1. De eerste is dat er meer liberale democratieën zijn, en die voeren minder oorlog.
2. De tweede verklaring voor het afnemen van gewapende conflicten zit in realpolitieke redenen: bij een oorlog is vaak niet zo veel te winnen.
3. De derde reden, en die geven ze het meeste gewicht, is dat de gevoeligheid voor geweld toeneemt. De belangrijkste reden voor het afnemen van gewapende conflicten, was een groei van moreel besef, een universele moraliteit waarin geweld wordt afgekeurd.
Dát is trouwens wat wij doorgaans beschaving noemen. De barbarij is gewelddadig. Daarin is vechten lekker en doden strekt tot eer. Inderdaad, goed kunnen vechten dwingt respect af.
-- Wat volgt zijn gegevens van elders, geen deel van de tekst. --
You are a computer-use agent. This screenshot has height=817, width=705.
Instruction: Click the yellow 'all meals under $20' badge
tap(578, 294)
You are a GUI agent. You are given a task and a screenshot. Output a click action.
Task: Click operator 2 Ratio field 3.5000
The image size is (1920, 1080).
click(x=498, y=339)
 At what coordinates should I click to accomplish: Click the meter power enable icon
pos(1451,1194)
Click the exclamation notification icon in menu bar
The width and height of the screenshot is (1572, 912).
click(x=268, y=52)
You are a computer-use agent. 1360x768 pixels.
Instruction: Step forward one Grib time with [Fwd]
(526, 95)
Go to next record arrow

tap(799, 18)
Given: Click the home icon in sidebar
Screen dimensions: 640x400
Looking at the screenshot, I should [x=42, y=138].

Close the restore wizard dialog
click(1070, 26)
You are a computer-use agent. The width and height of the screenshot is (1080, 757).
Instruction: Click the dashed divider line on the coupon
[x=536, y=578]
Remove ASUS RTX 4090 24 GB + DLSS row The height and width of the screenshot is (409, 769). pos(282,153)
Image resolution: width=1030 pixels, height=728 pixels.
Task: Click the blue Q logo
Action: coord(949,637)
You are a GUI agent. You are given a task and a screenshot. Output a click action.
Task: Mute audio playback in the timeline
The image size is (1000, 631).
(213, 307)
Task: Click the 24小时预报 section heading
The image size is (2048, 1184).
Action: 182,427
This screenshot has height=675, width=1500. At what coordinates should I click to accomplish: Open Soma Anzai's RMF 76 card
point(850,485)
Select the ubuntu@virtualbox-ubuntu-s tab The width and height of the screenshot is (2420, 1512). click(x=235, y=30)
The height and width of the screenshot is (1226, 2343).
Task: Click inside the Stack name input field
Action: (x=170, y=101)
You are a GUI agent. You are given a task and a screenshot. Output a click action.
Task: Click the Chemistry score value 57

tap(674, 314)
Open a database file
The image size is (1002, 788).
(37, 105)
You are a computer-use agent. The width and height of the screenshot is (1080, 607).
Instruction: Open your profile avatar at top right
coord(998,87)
Het aantal gewapende conflicten daalt omdat die vorm van beschaving oprukt.
Waaraan lazen ze in het VN-rapport over gewapende conflicten nou die moraliteit af?
– afkeer van oorlog neemt toe
– de doodstraf wordt vaker afgeschaft
– minder slavernij
– minder lynchpartijen – dus eigenrichting
– minder heksenverbrandingen
In de middeleeuwen was doden ook in Nederland niet zo heel erg.
Bij de Karimojong in Noord-Oeganda, waar ik onlangs was, ook niet. Sterker nog, het is daar goed voor je aanzien als je iemand hebt omgelegd. Dan kerft een krijger een streep in zijn bovenarm, als de strepen op de insignes van een soldaat. In heel Oeganda komen lynchpartijen voor. Wanneer dieven worden gepakt en ze vallen in handen van een boze meute, dan worden ze ter plekke afgemaakt.
Rijkere Oegandezen behandelen hun personeel niet altijd even goed.
Onze Oegandese vriendin Gloria zei dat heel mooi, toen ze laatst bij ons kwam eten. Haar man en zij komen allebei uit een goede Oegandese familie. Allebei studeerden economie. Toen ik ging koken, zei ze: “oja, natuurlijk, jouw kok is al naar huis. Ze lachte en zei: jullie bederven ons personeel. Als ze eenmaal voor witten hebben gewerkt, kunnen ze niet meer voor ons werken. Wij beschouwen zoiets toch als een baan voor 24 uur.”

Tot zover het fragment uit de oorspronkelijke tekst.